(INPUT FOR THIS TASK begins)
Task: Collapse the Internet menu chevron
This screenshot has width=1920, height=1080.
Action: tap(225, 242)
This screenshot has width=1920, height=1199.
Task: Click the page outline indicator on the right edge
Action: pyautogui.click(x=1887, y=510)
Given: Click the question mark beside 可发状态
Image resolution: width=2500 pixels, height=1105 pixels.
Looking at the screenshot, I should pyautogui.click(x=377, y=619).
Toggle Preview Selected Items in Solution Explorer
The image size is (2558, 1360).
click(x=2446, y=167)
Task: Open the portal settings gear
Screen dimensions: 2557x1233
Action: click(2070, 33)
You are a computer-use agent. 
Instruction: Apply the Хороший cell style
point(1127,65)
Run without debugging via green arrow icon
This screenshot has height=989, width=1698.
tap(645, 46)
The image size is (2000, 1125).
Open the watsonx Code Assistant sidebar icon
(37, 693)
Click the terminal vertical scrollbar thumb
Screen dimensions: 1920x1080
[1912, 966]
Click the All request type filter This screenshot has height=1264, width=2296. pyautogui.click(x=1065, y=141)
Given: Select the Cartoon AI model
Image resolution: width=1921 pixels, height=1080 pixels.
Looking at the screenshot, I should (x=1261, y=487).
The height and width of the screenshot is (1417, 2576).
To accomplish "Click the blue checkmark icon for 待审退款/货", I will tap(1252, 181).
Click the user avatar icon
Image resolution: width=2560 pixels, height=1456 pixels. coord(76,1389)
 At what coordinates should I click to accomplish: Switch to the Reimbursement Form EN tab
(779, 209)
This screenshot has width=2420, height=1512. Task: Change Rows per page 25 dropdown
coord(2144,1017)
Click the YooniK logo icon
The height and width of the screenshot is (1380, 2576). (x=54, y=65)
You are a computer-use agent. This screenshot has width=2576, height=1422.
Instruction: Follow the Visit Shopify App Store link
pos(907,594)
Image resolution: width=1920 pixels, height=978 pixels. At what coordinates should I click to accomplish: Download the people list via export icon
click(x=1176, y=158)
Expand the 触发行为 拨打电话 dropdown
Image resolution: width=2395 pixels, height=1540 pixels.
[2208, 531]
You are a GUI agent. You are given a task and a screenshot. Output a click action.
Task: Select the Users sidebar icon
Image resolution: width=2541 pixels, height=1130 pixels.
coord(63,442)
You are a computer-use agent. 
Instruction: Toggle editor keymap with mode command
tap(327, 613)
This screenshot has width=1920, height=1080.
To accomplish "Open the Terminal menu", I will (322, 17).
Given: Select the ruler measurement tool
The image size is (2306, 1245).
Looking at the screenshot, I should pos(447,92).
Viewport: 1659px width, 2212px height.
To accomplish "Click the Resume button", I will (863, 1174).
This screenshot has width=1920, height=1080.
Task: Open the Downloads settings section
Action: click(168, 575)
(INPUT FOR THIS TASK ends)
EXERCISE INSTRUCTIONS:
In your answer, include only the lines above starting at the line that holds "Click the All" and ending at the line that holds "You are a computer-use agent. This", copied exactly.

TASK SOLUTION:
Click the All request type filter This screenshot has height=1264, width=2296. pyautogui.click(x=1065, y=141)
Given: Select the Cartoon AI model
Image resolution: width=1921 pixels, height=1080 pixels.
Looking at the screenshot, I should (x=1261, y=487).
The height and width of the screenshot is (1417, 2576).
To accomplish "Click the blue checkmark icon for 待审退款/货", I will tap(1252, 181).
Click the user avatar icon
Image resolution: width=2560 pixels, height=1456 pixels. coord(76,1389)
 At what coordinates should I click to accomplish: Switch to the Reimbursement Form EN tab
(779, 209)
This screenshot has width=2420, height=1512. Task: Change Rows per page 25 dropdown
coord(2144,1017)
Click the YooniK logo icon
The height and width of the screenshot is (1380, 2576). (x=54, y=65)
You are a computer-use agent. This screenshot has width=2576, height=1422.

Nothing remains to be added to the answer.